While he didn’t seem like the star in this first movie, it’s supposed to be a trilogy, and maybe it’s too early to tell, Gordon says. “His arc might change. He might go from the guy who plays second fiddle, or a co-star, to somebody who . . . brings the force to the universe, and wouldn’t that be revolutionary?”

The challenges are of proportion, and tone and nuance. They are bigger than the Finn character and include not just race but also age, especially when it comes to women.

I also had a problem when Princess Leia reunites with Han Solo. In earlier movies, the two had heat. They helped define what an egalitarian relationship could look like to my young eyes. And what it meant to have a couple who could each blast free of a tough situation. Their reunion in “The Force Awakens” is chaste, and while I don’t need a sex scene, I wanted some sense that this older woman is not on-screen simply to turn every part of her force over to the younger lead.

“They had to pass the torch to the next generation, and the best way to pass the torch was to show you the original,” Gordon says. Carrie Fisher was there to say, “Go, may the force be with you,” to Rey, even though the force had already been with her for half the movie.

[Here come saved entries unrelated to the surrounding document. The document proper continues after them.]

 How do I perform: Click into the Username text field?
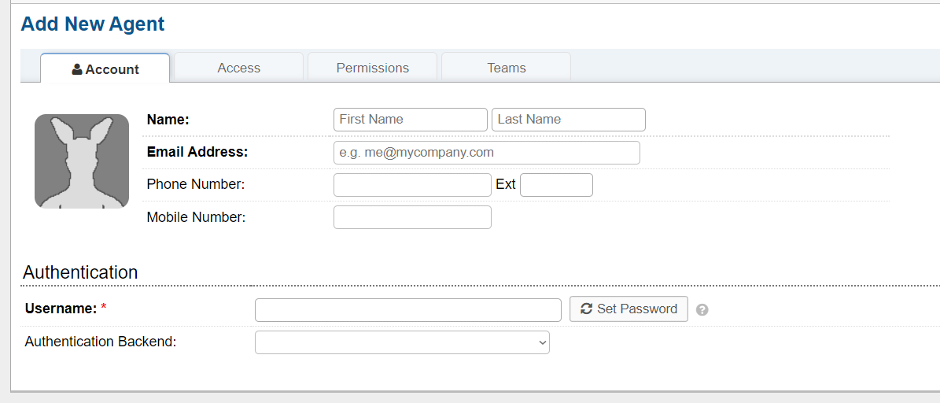407,309
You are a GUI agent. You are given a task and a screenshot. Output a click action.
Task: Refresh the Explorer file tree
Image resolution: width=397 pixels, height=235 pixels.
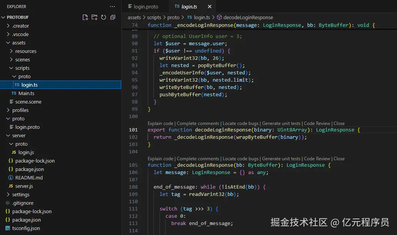coord(104,17)

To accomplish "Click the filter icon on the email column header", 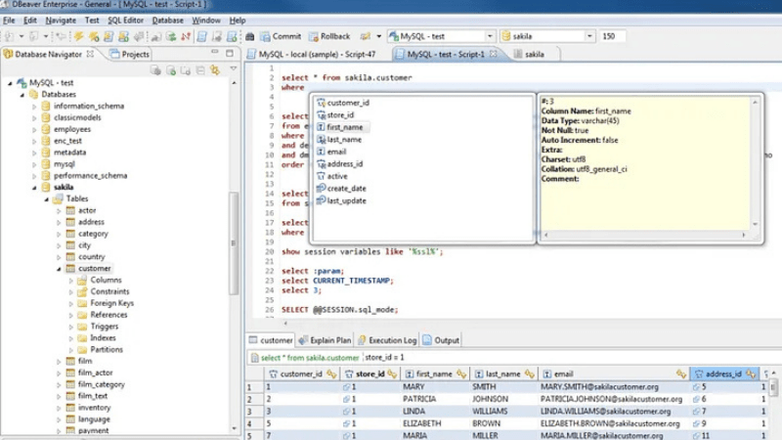I will (680, 374).
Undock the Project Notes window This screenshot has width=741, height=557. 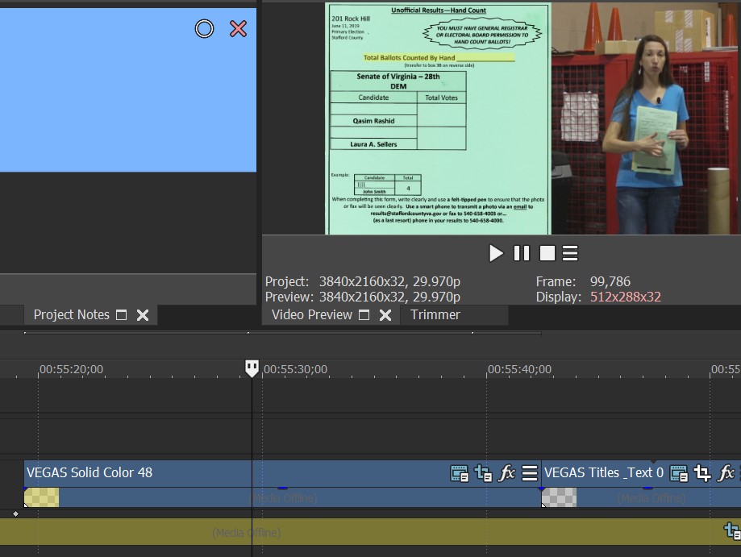click(x=122, y=315)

Rey “discovers her power quicker than anybody else in all seven movies,” Gordon points out. You rarely see the black character or the Hispanic character or the Asian character be that chosen person. Always, it’s the young white character who becomes “the one.”

Ultimately, both women and filmgoers of color always have to manage their expectations. Hollywood doesn’t change at the speed of light, or even the speed of life, Gordon says. “There are a lot of people in power who make decisions who have to kind of age out so we can get some more progressive folks who actually understand the direction this country is really going in,” he says.

It’s part of the forever ongoing conversation about Hollywood: about whose stories get told, what talent gets nurtured, and always having to wait for the next installment.